Since the Treasury Committee took evidence in Belfast a number of months ago on the banking crisis, I have continually been in contact with many of the distressed savers, as well as with the moderator of the Presbyterian Church, Dr. Donald Patton. I have also had meetings with Lord Myners and I have written to the administrator, Arthur Boyd. There is an issue here about the Financial Services Authority getting in touch. If the Northern Ireland Executive, the Presbyterian Church itself and Her Majesty’s Treasury got together, I think that we could get a solution. There is a need for added urgency, and I ask the Secretary of State to take that message back to ensure that we get justice for many of these distressed people.
I welcome my right hon. Friend’s intervention, and it is a mark of his interest in these matters that he came and took hearings in Northern Ireland. I know that all hon. Members would want to welcome his work and contribution. As I said, the Prime Minister continues to take an active interest the matter, as does my right hon. Friend the Chief Secretary, and we will continue to follow it up. There are issues about the regulation of bodies such as the PMS in Northern Ireland and they will need to be addressed. There will be lessons to be learned for the future. For the 9,500 investors, I appreciate that there are real and pressing questions—particularly for those who invested less than £20,000. We all have a duty to do what we can to help them—and that also goes for my right hon. Friend the Prime Minister.
Is the Secretary of State aware that the Select Committee on Northern Ireland Affairs is very grateful to the Treasury Committee for the initiative that it has taken? We would have liked to look into the matter, but as the Secretary of State says, it is devolved. Every member of the Committee has received representations that underline the severity of the situation, so will he please take up the suggestion just made by the right hon. Member for West Dunbartonshire (John McFall), the Chairman of the Treasury Committee, and convene a meeting of all the interested parties to try to reach a solution?
As always, I welcome the advice of the Chairman of the Northern Ireland Affairs Committee, who always has a considered approach to these matters. I am prepared to work to bring people together. Equally, however—I am sure that the hon. Gentleman shares my view—I am very conscious of the fact that if government is devolved, that must be recognised, and we cannot suddenly be seen to be trying to take control of an issue through the back door simply because we are not quite sure whether it is being handled in the way we might have wanted. This is an issue on which I do not think the 9,500 investors will thank Members of this House or of the Assembly for simply saying, “Bureaucracy means that we cannot help.” I am prepared to break the bureaucracy, and if that is taken in which it is meant, I am prepared to work with the hon. Gentleman and other colleagues to help those investors.
I have listened carefully to what the Minister has said, and he now seems to be warming up and willing to take this on. It does not matter how often he says that the Prime Minister takes an active interest in the matter; the test is whether he is going to do anything with some dispatch. That is what the House wants. It is not a question of devolved administration; the issue has arisen against the backdrop of the economic and banking crisis, which is a matter for the First Lord of the Treasury, the Prime Minister. This House wants him to proceed as if this were happening in Greater London, where 900,000 investors would be kicking up, and everyone would be demanding debates and action this day.

◆ PROVIDED INFORMATION

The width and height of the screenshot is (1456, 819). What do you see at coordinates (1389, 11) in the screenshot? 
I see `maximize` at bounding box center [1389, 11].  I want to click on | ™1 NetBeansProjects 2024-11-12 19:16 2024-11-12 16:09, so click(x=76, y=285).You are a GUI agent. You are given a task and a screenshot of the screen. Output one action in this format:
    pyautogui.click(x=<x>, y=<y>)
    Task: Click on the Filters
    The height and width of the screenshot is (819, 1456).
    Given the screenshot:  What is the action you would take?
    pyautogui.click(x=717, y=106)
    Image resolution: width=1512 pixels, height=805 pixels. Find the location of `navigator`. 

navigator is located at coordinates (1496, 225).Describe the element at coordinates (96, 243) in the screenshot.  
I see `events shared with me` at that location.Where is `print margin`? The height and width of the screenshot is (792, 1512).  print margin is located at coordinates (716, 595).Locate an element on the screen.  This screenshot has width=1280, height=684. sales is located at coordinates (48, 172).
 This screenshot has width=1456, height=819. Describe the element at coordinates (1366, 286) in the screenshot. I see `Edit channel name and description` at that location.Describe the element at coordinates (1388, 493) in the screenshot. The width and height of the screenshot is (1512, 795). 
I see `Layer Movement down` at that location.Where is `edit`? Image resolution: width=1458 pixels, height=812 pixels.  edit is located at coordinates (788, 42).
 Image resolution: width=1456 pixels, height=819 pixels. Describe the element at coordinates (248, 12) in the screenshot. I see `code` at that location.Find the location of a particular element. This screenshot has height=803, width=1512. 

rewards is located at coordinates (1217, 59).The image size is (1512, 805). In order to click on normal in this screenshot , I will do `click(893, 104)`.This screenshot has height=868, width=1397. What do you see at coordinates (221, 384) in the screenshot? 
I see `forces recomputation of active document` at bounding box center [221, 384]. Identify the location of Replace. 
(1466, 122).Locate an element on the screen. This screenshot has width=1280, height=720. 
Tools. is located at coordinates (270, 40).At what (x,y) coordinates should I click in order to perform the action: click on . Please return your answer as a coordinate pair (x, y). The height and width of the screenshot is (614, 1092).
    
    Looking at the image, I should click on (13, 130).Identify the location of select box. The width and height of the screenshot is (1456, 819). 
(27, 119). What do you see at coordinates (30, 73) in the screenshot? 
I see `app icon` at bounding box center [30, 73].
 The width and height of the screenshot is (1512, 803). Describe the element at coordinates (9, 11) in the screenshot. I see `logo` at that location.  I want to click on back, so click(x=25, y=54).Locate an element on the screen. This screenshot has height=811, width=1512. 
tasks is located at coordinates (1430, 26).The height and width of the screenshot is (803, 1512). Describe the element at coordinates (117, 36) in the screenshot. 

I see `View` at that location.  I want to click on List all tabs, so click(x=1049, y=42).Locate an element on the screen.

◆ YOUR GOAL
Reproduce the stretch of the exchange on the Northern Ireland investors from "I welcome my" through "Friend the Prime Minister.".

◆ RESULT OF THIS EXERCISE
I welcome my right hon. Friend’s intervention, and it is a mark of his interest in these matters that he came and took hearings in Northern Ireland. I know that all hon. Members would want to welcome his work and contribution. As I said, the Prime Minister continues to take an active interest the matter, as does my right hon. Friend the Chief Secretary, and we will continue to follow it up. There are issues about the regulation of bodies such as the PMS in Northern Ireland and they will need to be addressed. There will be lessons to be learned for the future. For the 9,500 investors, I appreciate that there are real and pressing questions—particularly for those who invested less than £20,000. We all have a duty to do what we can to help them—and that also goes for my right hon. Friend the Prime Minister.